物価の基調的な上昇率、徐々に今後高まっていく=植田日銀総裁

Takahiko Wada

[東京 5日 ロイター] - 日銀の植田和男総裁は5日午前の衆院財務金融委員会で、今年の春季労使交渉(春闘)の現時点での結果を踏まえると「消費者物価の基調的な上昇率は徐々に今後高まっていく」と述べた。藤巻健太議員(維教)の質問に答えた。

植田総裁は物価見通しをみる上で、春闘を踏まえた基調的な物価上昇率の高まりを含め3つの重要ポイントを挙げた。残る2つは、輸入物価上昇が国内価格に転嫁されていく動きは減衰していくことと、政府によるエネルギー補助金関係の経済対策が徐々に終了するのに伴いエネルギーを含む物価にある程度の影響が出るという点。植田総裁はその上で、4月の展望リポートに向けて見通しを再度確認しているところだと話した。

植田総裁は5日付の朝日新聞のインタビューで、春闘の結果が夏にかけて賃金に反映されて行き「夏から秋にかけて物価にも反映され、その力が少しずつインフレ率を押し上げていく」とした上で、物価2%目標の持続的・安定的な達成の可能性が「どんどん高まる」と述べた。

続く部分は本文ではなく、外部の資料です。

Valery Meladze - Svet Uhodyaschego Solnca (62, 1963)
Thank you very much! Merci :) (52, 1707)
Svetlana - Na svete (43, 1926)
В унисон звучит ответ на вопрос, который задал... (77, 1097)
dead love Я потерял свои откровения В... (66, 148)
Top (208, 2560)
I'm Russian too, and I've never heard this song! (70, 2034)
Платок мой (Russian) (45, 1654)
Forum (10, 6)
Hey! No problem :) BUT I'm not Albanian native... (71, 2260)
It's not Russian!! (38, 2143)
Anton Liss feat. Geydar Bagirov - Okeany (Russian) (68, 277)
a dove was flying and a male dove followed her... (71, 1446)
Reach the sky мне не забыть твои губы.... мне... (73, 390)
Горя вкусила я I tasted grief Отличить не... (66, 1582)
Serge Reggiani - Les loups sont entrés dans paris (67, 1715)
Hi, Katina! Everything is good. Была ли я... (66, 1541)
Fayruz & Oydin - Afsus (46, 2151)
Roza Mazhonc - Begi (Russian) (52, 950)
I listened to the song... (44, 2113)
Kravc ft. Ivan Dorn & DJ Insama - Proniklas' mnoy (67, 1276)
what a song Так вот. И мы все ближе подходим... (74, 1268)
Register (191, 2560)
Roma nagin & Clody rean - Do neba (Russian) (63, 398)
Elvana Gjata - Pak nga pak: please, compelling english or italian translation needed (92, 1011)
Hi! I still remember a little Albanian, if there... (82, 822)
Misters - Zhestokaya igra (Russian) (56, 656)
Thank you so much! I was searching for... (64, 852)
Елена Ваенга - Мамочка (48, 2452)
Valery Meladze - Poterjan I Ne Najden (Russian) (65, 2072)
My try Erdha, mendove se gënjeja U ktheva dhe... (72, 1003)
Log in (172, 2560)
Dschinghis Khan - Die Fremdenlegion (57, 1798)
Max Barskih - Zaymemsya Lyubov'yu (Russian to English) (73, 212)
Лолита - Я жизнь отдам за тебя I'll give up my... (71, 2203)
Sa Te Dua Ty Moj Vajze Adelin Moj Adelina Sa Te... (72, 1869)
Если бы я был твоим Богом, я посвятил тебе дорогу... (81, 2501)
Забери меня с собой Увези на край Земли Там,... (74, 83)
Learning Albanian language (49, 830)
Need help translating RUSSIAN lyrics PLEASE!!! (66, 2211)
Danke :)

また、財務金融委員会で植田総裁は、昨年4月の就任以降、首相官邸に4回行ったと説明した。日銀の金融政策が政府の経済政策の基本方針と整合的なものとなるよう「さまざまな機会を通じて意思疎通を図っている」とする一方、政府との意思疎通が「無用な思惑を市場に呼び起さないように配慮したい」と話した。